Relative popularity of programming languages on Hacker News
As a long-time Hacker News reader, I've seen trends come and go. One of those trends is popularity of programming languages, manifested through the number of stories referencing a language.
Examples include “Building a Cache in Elixir”, “Helix: Neovim inspired editor, written in Rust” or “Text formatting in C++ using Libc++”.
Since these “in $LANGUAGE” articles come up fairly often, I was curious to see what we can glimpse about programming language popularity just by counting them. This is easy to do using HN Search API provided by Algolia.
Methodology
I used it to search for stories in the past year, where the phrase “in $LANGUAGE” appears in the story title. The search included C, C++, C#, Clojure, Dart, Elixir, Erlang, F#, Go, Haskell, Java, JavaScript, Kotlin, Lisp, Lua, PHP, Python, Ruby, Rust, Scala, Scheme, Swift, TypeScript, and Zig languages.
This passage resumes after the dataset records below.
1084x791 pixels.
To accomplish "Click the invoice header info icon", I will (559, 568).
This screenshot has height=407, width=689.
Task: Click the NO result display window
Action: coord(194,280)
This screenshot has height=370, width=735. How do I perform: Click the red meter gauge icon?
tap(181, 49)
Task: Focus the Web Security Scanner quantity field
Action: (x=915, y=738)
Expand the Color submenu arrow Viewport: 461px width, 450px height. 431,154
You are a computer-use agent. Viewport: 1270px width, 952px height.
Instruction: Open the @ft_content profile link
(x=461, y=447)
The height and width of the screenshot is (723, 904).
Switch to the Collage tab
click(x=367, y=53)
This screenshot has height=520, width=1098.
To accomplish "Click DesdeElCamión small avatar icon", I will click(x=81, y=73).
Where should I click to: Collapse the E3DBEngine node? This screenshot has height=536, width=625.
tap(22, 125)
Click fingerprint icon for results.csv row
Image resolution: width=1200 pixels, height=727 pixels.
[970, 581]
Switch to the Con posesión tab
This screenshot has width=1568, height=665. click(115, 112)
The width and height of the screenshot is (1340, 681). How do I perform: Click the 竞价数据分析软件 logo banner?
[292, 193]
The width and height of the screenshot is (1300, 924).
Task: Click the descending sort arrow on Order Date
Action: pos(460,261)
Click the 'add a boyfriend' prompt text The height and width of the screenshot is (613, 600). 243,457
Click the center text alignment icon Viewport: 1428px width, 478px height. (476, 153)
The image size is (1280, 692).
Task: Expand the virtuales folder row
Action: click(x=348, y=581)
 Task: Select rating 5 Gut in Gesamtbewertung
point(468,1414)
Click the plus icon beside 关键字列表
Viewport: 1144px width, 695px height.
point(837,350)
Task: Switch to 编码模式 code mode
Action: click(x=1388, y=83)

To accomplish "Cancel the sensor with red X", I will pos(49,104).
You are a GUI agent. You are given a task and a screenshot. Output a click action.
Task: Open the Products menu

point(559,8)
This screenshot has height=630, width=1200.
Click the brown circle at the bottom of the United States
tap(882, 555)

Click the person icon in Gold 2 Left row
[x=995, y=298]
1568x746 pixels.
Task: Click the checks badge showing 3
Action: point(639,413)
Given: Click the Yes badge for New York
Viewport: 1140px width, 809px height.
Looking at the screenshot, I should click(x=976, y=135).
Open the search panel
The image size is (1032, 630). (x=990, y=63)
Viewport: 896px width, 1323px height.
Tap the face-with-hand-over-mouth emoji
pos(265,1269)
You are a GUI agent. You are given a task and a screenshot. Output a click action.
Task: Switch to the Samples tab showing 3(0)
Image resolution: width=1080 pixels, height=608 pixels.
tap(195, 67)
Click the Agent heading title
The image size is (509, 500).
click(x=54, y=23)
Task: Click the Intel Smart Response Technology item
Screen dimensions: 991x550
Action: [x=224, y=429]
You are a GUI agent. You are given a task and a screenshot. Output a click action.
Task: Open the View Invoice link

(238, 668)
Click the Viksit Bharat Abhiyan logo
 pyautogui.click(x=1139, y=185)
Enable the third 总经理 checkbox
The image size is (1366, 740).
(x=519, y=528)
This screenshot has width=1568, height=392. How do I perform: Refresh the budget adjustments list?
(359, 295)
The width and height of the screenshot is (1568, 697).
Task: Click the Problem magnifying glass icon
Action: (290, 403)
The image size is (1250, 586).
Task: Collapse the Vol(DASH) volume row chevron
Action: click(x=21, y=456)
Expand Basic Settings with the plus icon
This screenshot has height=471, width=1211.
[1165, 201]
I also included Racket Scheme and added its numbers to Scheme. I'd have included Common Lisp as well, but there were no stories mentioning it explicitly in the title in the past year. Also, since C would match both C++ and C# results in this simple string search, I deduplicated the results to get the correct count.
I ranked the languages in three ways: by the number of stories, number of comments, and sum of points. The results were fairly consistent across all three metrics.
If you're interested in running this yourself, this is the script I used (you'll need the requests
package to run it). It downloads and caches search results as JSON in /tmp/hn
, sorts the languages, and prints the results.
I ran the script on October 12th, 2022.
And the winner is ...
... Rust, by a wide margin. Here are the full results:
By the number of stories:
- Rust (573 stories)
- Python (375 stories)
- Go (332 stories)
- JavaScript (200 stories)
- C (143 stories)
- C++ (136 stories)
- TypeScript (79 stories)
- Java (76 stories)
- Ruby (57 stories)
- Elixir (49 stories)
- Haskell (48 stories)
- Swift (41 stories)
- C# (32 stories)
- PHP (31 stories)
- Zig (27 stories)
- Clojure (23 stories)
- Scheme (13 stories)
- F# (12 stories)
- Kotlin (9 stories)
- Erlang (8 stories)
- Lisp (8 stories)
- Lua (8 stories)
- Dart (4 stories)
- Scala (4 stories)
By the number of comments:
- Rust (6384 comments)
- Go (3394 comments)
- C (3027 comments)
- Python (2783 comments)
- JavaScript (1583 comments)
- C++ (771 comments)
- Zig (735 comments)
- Java (615 comments)
- Ruby (396 comments)
- TypeScript (341 comments)
- Haskell (301 comments)
- PHP (223 comments)
- Scheme (177 comments)
- Swift (165 comments)
- C# (151 comments)
- Elixir (133 comments)
- Clojure (82 comments)
- Lua (75 comments)
- Lisp (53 comments)
- F# (45 comments)
- Erlang (39 comments)
- Kotlin (7 comments)
- Dart (1 comments)
- Scala (0 comments)
By points:
- Rust (16887 points)
- Go (7144 points)
- Python (7048 points)
- C (5422 points)
- JavaScript (3644 points)
- Zig (2427 points)
- C++ (1846 points)
- Java (1595 points)
- Ruby (1044 points)
- TypeScript (998 points)
- Haskell (846 points)
- Elixir (751 points)
- Scheme (549 points)
- Swift (447 points)
- PHP (402 points)
- Clojure (365 points)
- C# (334 points)
- F# (331 points)
- Erlang (322 points)
- Lua (238 points)
- Lisp (154 points)
- Kotlin (34 points)
- Dart (14 points)
- Scala (7 points)
Hacker News loves Rust
Go, Python and JavaScript are quite popular, but Rust absolutely blows the competition out of the water. It had almost as much stories and comments as the languages in second and third place combined, and was awarded even more points.
If you're a regular HN reader, this isn't surprising. As a modern language with passionate community, Rust is invariably mentioned in most conversations about languages in general, and stories about using Rust for a new project or in a new are always exciting.
And I'm not even counting the “Rust in the Linux kernel” theme, which alone got around 600 points across various stories in the past year.
The new kid on the block is ... Zig
What did surprise me is the relative popularity of Zig, a fairly young language with still a relatively small comunities – I'll be sure to keep an eye on it.